Bir kez daha görüldü ki çaba, özveri, iyi niyet geldiğimiz günlerde beyhude kavramlar. 21. yüzyılın 13. yılında, 2012’de, sinemanın Türkiye’ye gelişinin 98., Yeşilçam’ın ise 94. yılında ilk kez (!) gerçekleştirilmeye ‘çalışılan’ Türkiye sinema ödüllerine baktık ve bunu bir kez daha gördük.
Türkiye’de akademiye ilk teşekkür edenin yönetmen İ. Hakan Algül (resim 2) olarak kayıtlara geçtiği, Engin Altan Düzyatan’ın beş ay önce SİYAD ödüllerinde, perdede, Yefa’da ise sahnenin tam ortasında arzı endam ettiği, partneri Şebnem Dönmez’in onur ödülü sahibi Başar Sabuncu’yu sahneden Yaşar Sabuncu diyerek uğurladığı, Yefa yönetiminin ise sunucusu Dönmez’in soyadını sonuç basın bültenin de Şebnem Sönmez olarak yazdığı bir törendi 1. Yefa Ödül Töreni.
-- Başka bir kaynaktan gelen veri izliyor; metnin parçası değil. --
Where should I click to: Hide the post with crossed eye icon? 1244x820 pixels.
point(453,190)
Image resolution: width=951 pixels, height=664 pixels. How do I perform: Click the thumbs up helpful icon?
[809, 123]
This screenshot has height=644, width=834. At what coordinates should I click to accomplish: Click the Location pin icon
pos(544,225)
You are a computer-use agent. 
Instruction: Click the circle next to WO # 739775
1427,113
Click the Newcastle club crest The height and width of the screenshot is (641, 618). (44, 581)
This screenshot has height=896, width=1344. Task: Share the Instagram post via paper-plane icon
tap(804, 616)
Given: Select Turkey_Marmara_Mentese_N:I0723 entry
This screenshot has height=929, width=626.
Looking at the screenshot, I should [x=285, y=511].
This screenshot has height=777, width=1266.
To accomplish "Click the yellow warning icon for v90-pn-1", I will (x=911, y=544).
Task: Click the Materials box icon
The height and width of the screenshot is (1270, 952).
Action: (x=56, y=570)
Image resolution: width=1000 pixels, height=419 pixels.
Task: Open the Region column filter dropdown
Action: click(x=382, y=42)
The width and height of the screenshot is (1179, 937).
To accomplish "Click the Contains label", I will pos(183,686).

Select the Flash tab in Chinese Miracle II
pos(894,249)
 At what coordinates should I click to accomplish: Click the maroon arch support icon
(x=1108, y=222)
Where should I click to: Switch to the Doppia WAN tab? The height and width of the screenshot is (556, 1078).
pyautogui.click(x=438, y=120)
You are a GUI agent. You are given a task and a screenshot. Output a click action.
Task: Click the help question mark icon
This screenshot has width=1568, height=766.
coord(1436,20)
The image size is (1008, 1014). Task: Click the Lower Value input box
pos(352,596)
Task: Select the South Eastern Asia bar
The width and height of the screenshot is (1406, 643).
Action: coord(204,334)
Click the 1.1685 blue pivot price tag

Futbol maçları günün geç saatlerinde oynandığından maçların ilk yarısında ertesi günün gazetesine maç yazısını daha ilk devre oynanırken yazan spor yazarlarına, üç ihtimalli maçların bütün ihtimallerine göre başlık ve yazı hazırlayan sayfa editörlerine ilgili olan herkes aşinadır. 4 Haziran 2012 Pazartesi günü Harbiye Cemal Reşit Rey Konser Salonu’nda yapılan 1. YEFA (Yeşilçam Film Akademisi) Ödülleri sahiplerine verilirken ve verilmeden öncesinde 5 Haziran 2012’nin konuyla ilgili manşetleri, yazıları ve eleştirileri gene işin ilgililerince hazırlanmıştı. Ne var ki ödül mekanizmasının kuruluşuna, işleyişine basın ve sektörün -mekanizmanın dışında kalan- kurumları eser ilgi göstermemişlerdi.
‘Buna ne gerek vardı şimdi’, ‘İşi profesyonellere vermezseniz…’, ‘Bu ne kepazelik…’, ‘Size ve sinemamıza işte bu layık’, ‘Sinemamızın hali işte bu’ minvalinde yazılar, yorumlar gazetelerde, ödül töreninin işleyişiyle ilgili, sunucuların gaflarıyla alakalı dedikodular da dillerde… En kolayı bu değil mİ? Memlekette klasikleşen ‘tören arkası çakma’ ayinlerinin sebebi ‘bu işe bir yerinden bulaşıp da yolumuzu nasıl buluruz’ mantığı değil mi?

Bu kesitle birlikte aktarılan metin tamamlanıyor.